Apple’s $1B for Advanced Manufacturing Is Just Dressy PR


NewCo Shift OpEd

And the company’s not alone in playing the game


Apple CEO Tim Cook appeared on CNBC last week to deliver some big news: The Company That Steve Jobs Built is placing $1 billion into a fund, which will then be invested in advanced manufacturing companies in the United States. This will presumably help Apple source more components for its computers and phones here.

“We can be the ripple in the pond,” Cook told Jim Cramer. “Those manufacturing jobs create jobs around them, because you have a service industry that grows around them.”

Cook is right about that; manufacturing jobs are like economic seed corn, and as such I’m happy the company has announced this investment. I’d be even happier — and Apple would have an even larger positive impact on manufacturing — if the products the company sells in America were made here, too. That’s something it’s doing in China and in Brazil, and something it plans to do in India.

So why not in America?

Well, mostly because this announcement is dressy PR. Apple’s is the latest in a series of low-key mea culpas, issued from companies that contributed to the decimation of American manufacturing.

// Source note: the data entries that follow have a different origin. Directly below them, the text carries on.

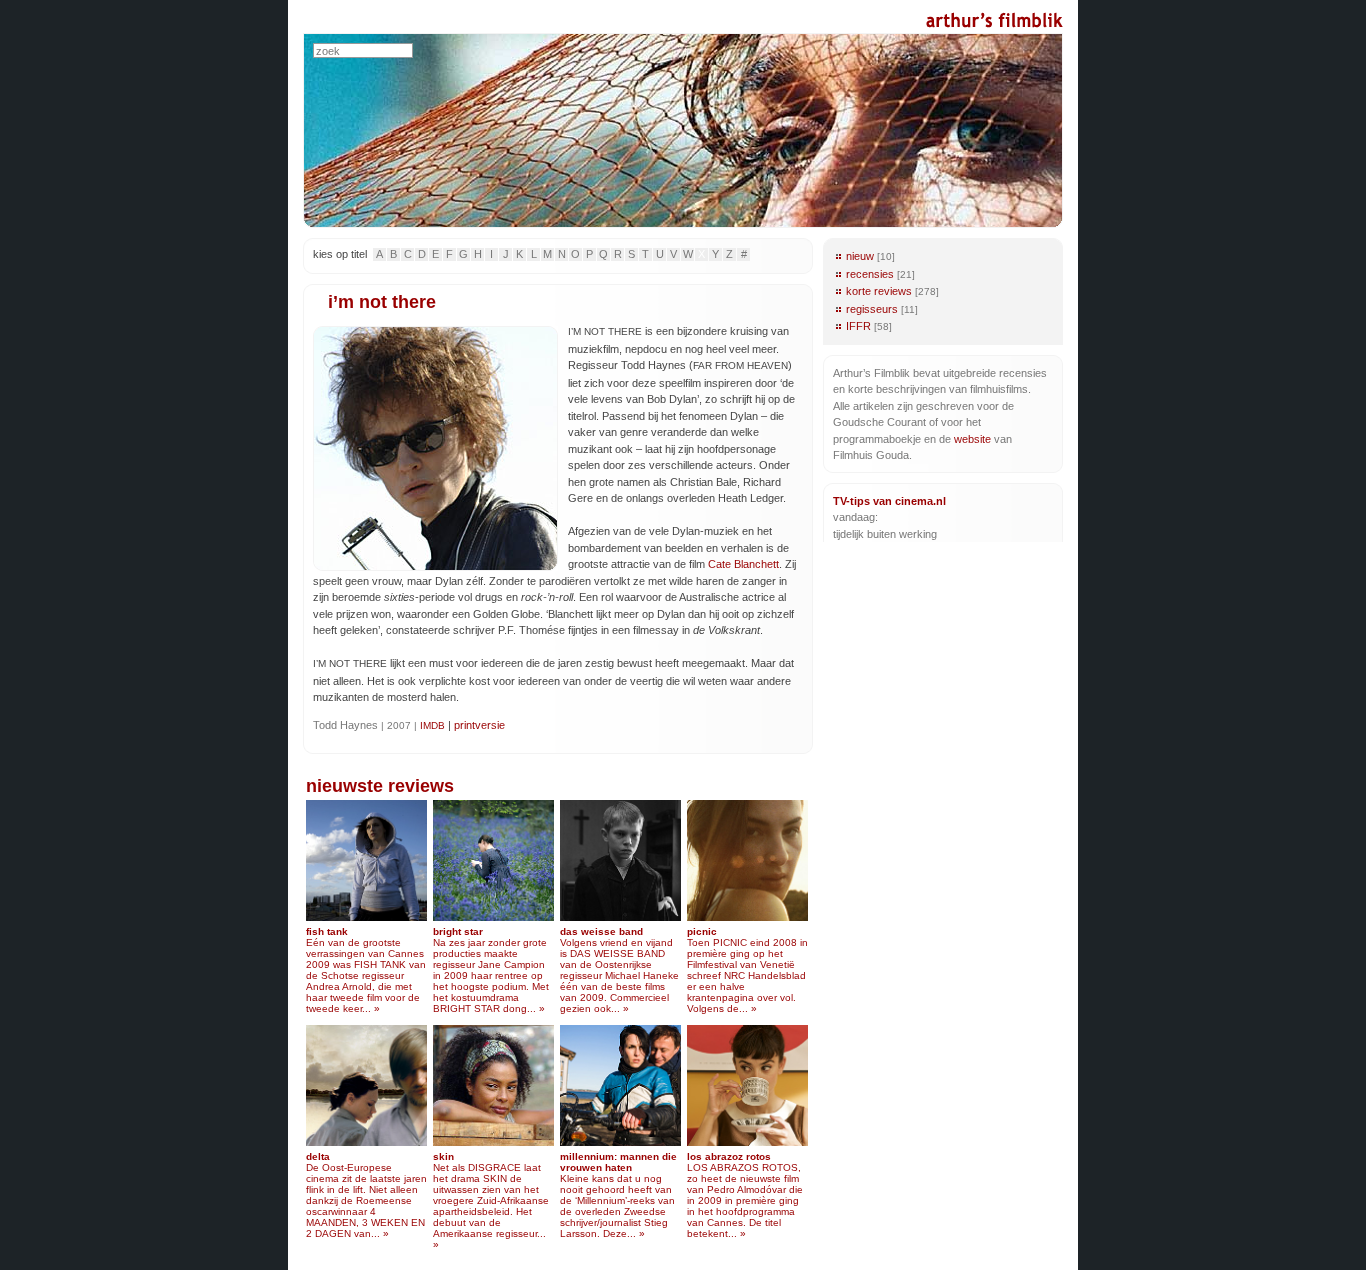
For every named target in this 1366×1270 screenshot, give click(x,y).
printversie (479, 725)
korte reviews (879, 291)
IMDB (432, 725)
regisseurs (872, 309)
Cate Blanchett (743, 564)
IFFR (858, 326)
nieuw (860, 256)
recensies (870, 274)
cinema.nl (920, 501)
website (972, 439)
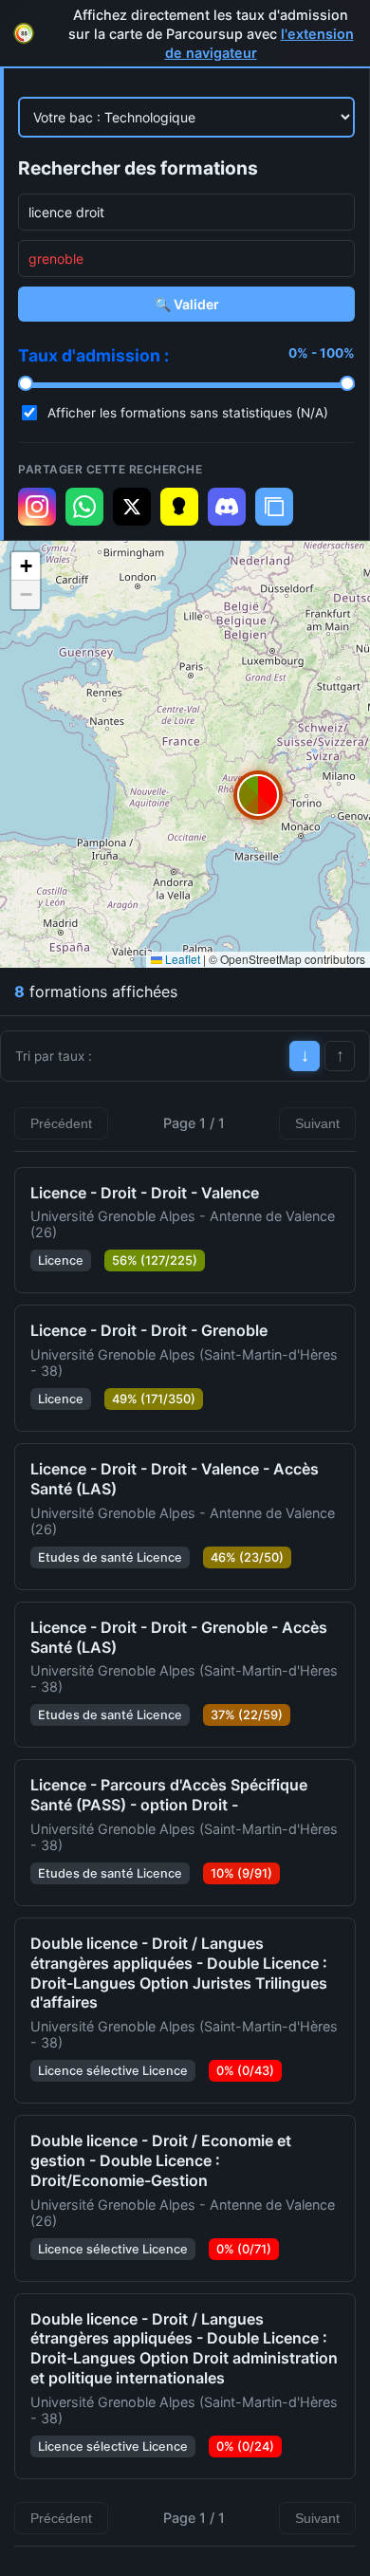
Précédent (61, 1123)
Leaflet (181, 959)
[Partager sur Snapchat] (179, 507)
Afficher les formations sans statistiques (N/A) (187, 412)
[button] (258, 795)
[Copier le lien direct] (274, 507)
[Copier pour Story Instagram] (37, 507)
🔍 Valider (187, 304)
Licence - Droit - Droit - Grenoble (149, 1330)
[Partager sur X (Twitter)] (132, 507)
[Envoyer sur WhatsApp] (84, 507)
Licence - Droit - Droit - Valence (144, 1192)
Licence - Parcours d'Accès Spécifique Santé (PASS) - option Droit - (168, 1794)
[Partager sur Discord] (227, 507)
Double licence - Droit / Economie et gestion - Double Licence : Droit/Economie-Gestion (160, 2160)
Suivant (317, 1123)
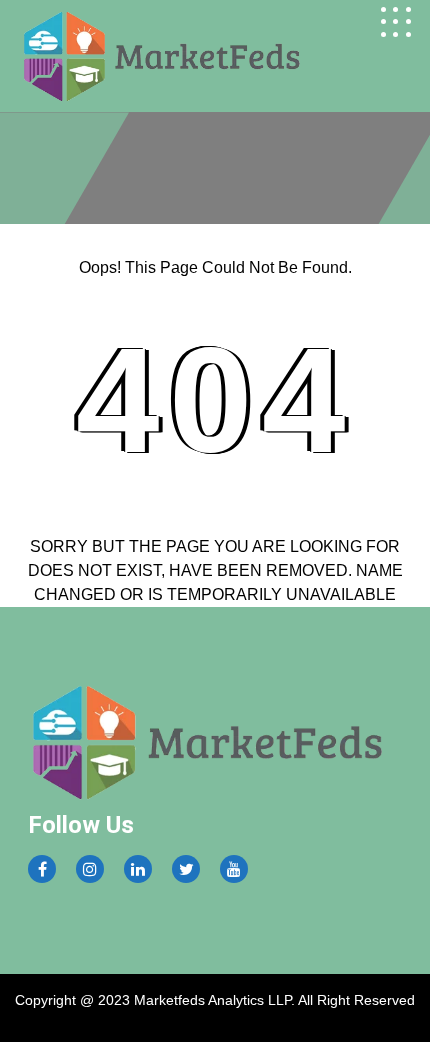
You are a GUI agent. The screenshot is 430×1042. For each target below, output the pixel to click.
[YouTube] (234, 869)
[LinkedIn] (138, 869)
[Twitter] (186, 869)
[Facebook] (42, 869)
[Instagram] (90, 869)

There’s Walmart, in consumer goods: The retailer — whose demand for cost controls once encouraged a wave of offshoring — has pledged $250 billion in domestic procurement over a period of 10 years. Left unsaid? Its procurement budget likely would have led to that volume of purchases anyway; the announcement coincided neatly with rising energy costs, meaning more expensive transcontinental shipping; and Walmart’s grocery sales are booming — and Walmart counts its produce as “American made.”

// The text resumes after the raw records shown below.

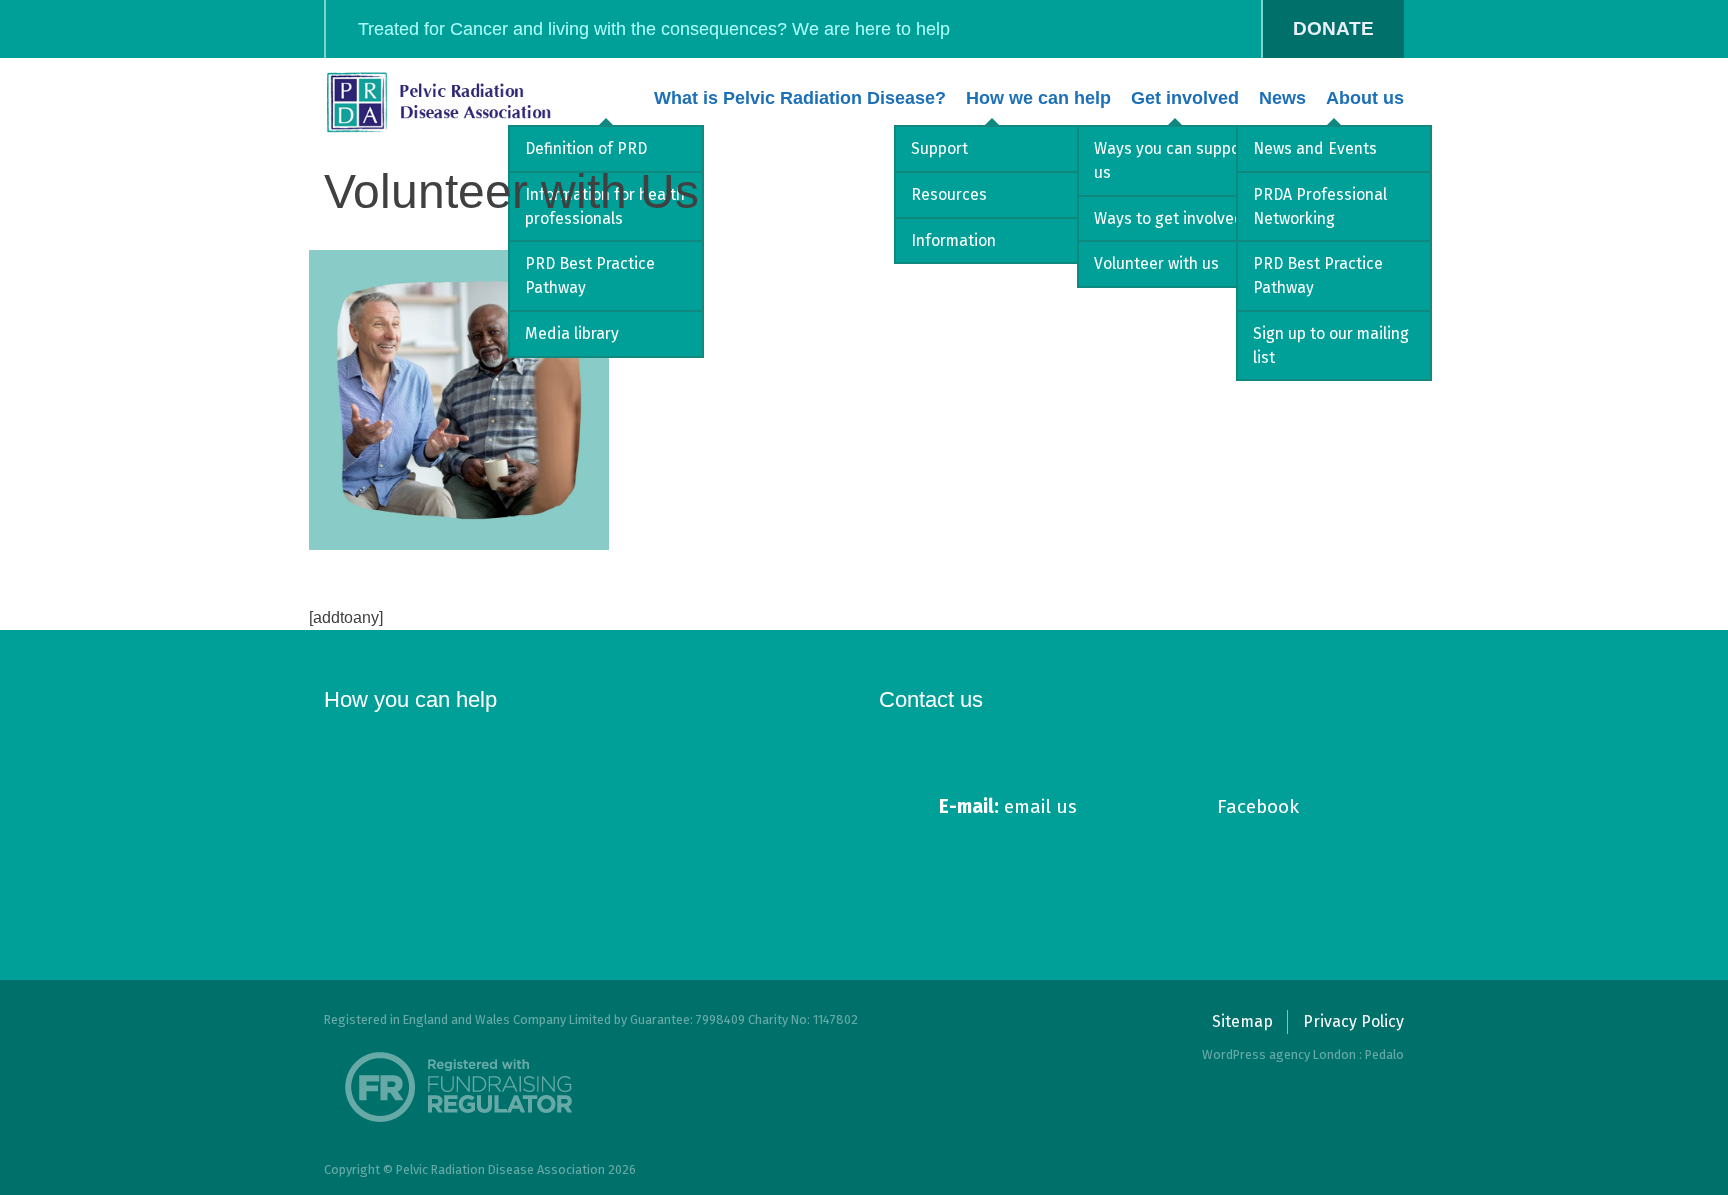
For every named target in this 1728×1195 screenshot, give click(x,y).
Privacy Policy (1353, 1021)
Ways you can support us (1173, 160)
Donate (1333, 28)
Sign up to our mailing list (1331, 345)
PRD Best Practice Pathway (590, 275)
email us (1008, 806)
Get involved (1185, 98)
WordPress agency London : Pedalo (1303, 1054)
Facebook (1258, 806)
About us (1365, 98)
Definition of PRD (586, 148)
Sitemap (1242, 1021)
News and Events (1315, 148)
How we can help (1038, 98)
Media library (572, 333)
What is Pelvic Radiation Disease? (800, 98)
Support (939, 148)
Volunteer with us (1156, 263)
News (1282, 98)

There’s GE, in durable goods: The company — whose former chief executive once said, “ideally, you’d have every plant you own on a barge” — helped lead a global wave of outsourcing, though recently it reshored a trickle of jobs and its current CEO, Jeff Immelt, has acknowledged his company went too far.

And now comes Apple, the cash-laden icon, in the tech sector. That ripple effect Cook mentioned in his interview? It’s currently being enjoyed overseas, in places like the burgeoning Chinese city of Shenzhen, where an entire ecosystem of advanced manufacturing is now in place.

In southern China Apple has its iPhones made, and with years of practice, the Chinese manufacturers now make indistinguishable knockoffs. The tech-manufacturing ecosystem in China is flourishing; in 2015 alone, the United States had a nearly $120 billion trade deficit with China in advanced technology goods.

So what should be said about Apple’s announcement that it’s a company driven by values, and that one of those values is support for the U.S. manufacturing sector?

First, an acknowledgement: If outsourcing manufacturing was a crime, companies like Apple have gotten off with a very light sentence. We know where and the conditions under which products like the iPhone are produced, and we know how lucrative this manufacturing process has been for the corporate office in Cupertino.

Secondly, a response: If Apple wanted to make a tangible difference for domestic employment and manufacturing, it would open a factory to make an iPhone in the United States, invest about 2 percent of its $250 billion cash hoard, and jump-start a tech manufacturing revolution.

But it won’t. Instead, it mostly makes excuses about challenges like poor worker training and a dearth of engineers in the U.S., rather than offering to be part of the solution. For a company with such elegant design and imaginative product development, its production system is decidedly unimaginative, antiquated and ugly, relying on the sweat and toil of tens of thousands of underpaid workers.

Actions like this won’t will fundamentally alter the future of American manufacturing until actual production is brought back to these shores. That will require bigger commitments from companies like Apple, as well as their support for a more active Washington response to the overarching problem of the Chinese government’s trade mercantilism. But that’s an argument for another day.

I want Apple to succeed and spark a new manufacturing revolution. I love its products. I want to be proud of the way in which they are made, as well.

But the day it really returns manufacturing will be a day to celebrate.